TASK BRIEF
Starting at the line that contains "Click the 'namespace' value malware/apt", write out every line through the last one in the records below, word for word. Leave out any pictures.

[DATA RECORDS Boundary: Start]

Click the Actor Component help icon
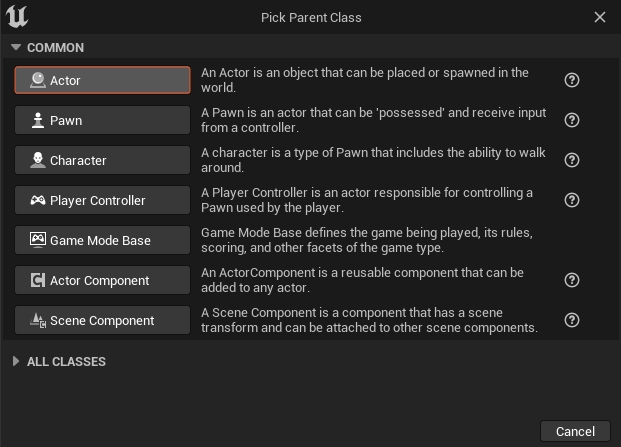This screenshot has height=447, width=621. pos(572,280)
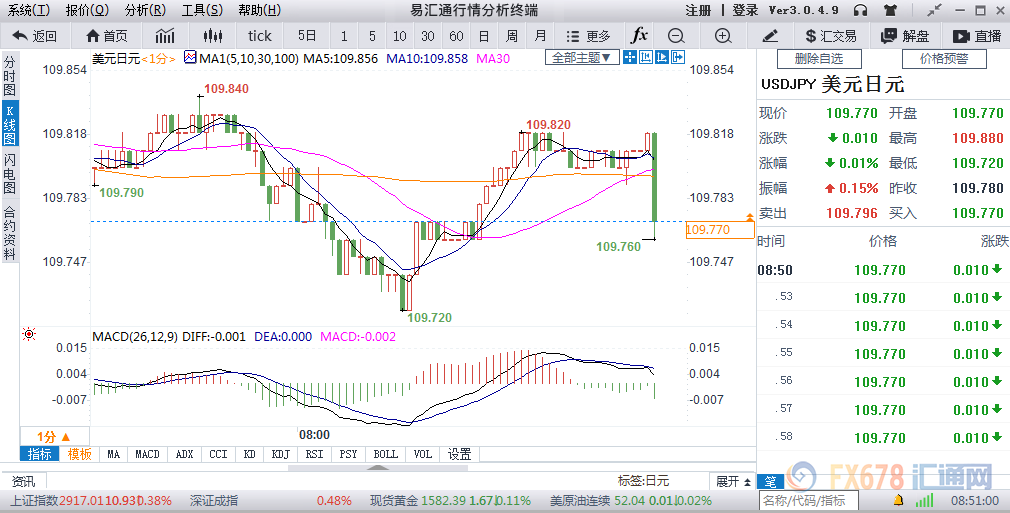The height and width of the screenshot is (513, 1010).
Task: Zoom out the chart with minus magnifier
Action: pyautogui.click(x=676, y=35)
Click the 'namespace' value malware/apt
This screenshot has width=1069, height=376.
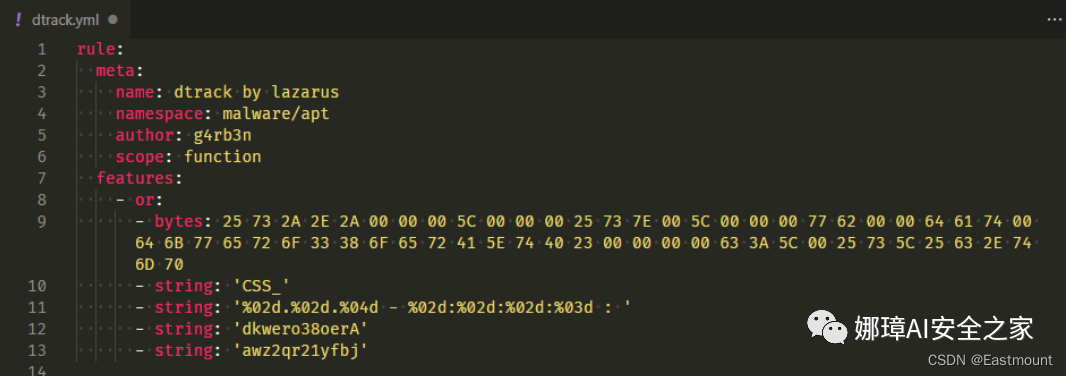click(x=276, y=114)
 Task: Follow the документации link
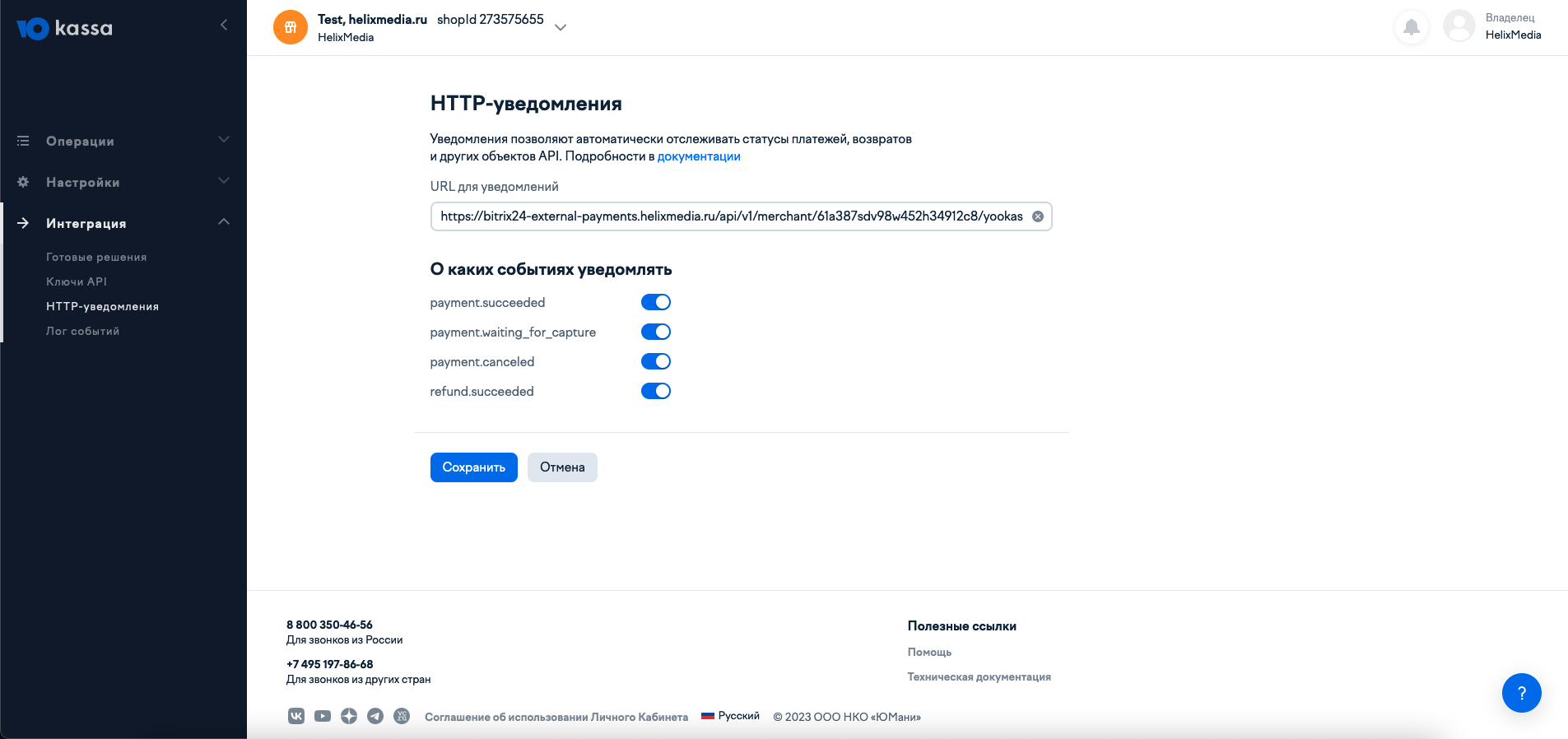(699, 156)
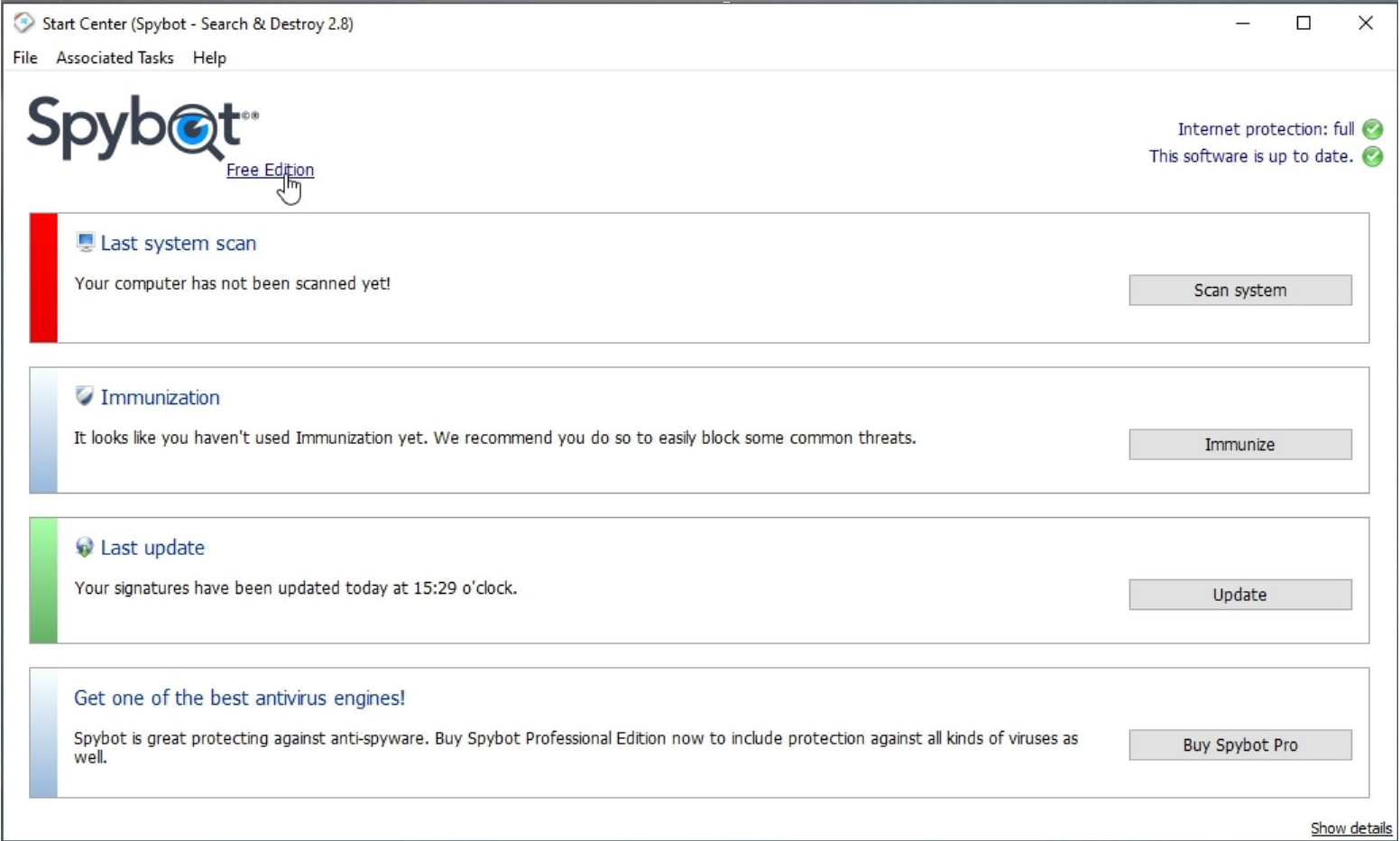The height and width of the screenshot is (841, 1400).
Task: Click the Last update globe icon
Action: 85,547
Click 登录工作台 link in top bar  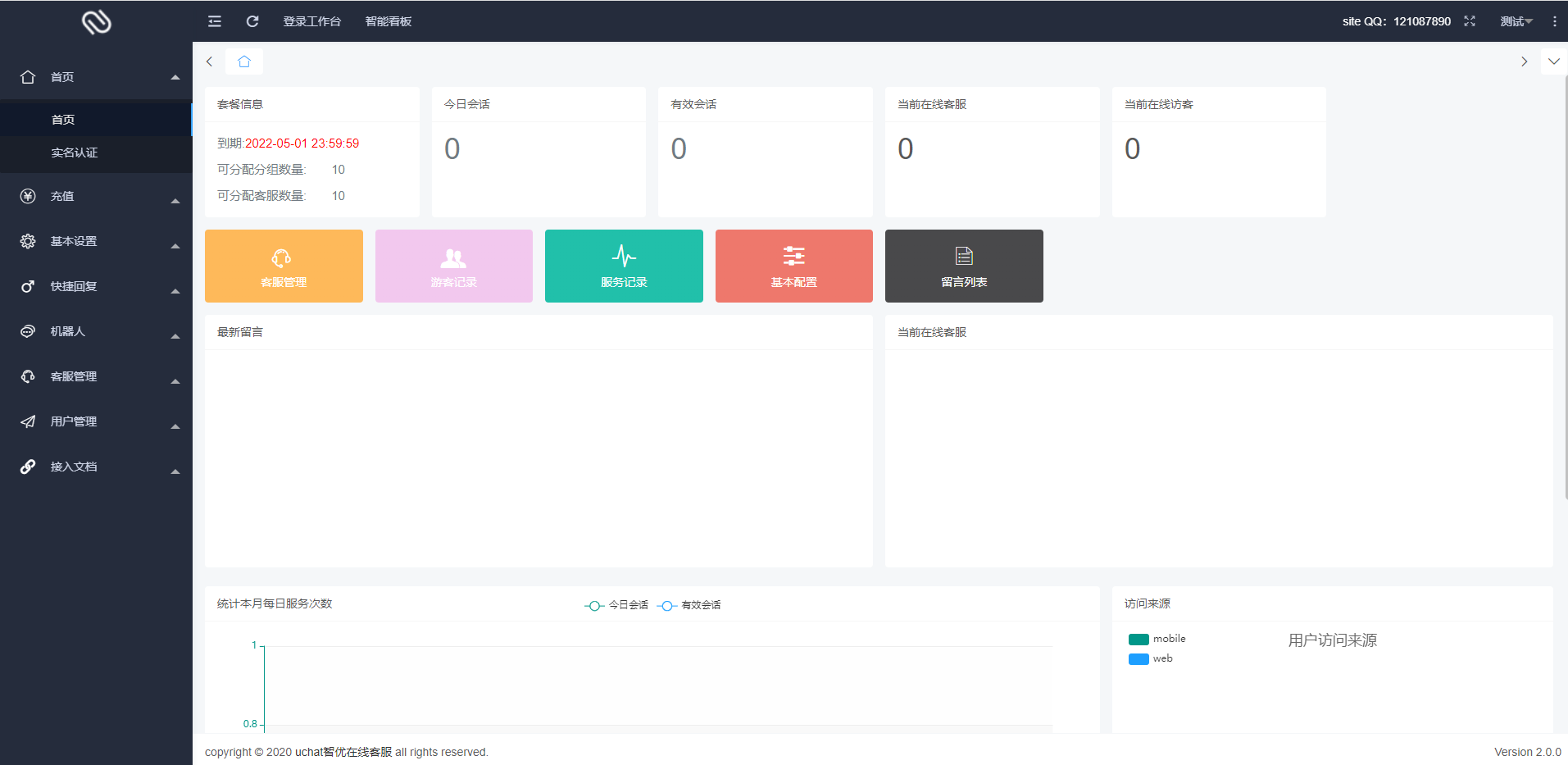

[DATA RECORDS Boundary: End]

RESPONSE TO THIS EXERCISE
Click the 'namespace' value malware/apt
This screenshot has width=1069, height=376.
click(x=276, y=114)
 Task: Follow the документации link
(699, 156)
The height and width of the screenshot is (841, 1400).
Task: Click the Last update globe icon
Action: 85,547
Click 登录工作台 link in top bar  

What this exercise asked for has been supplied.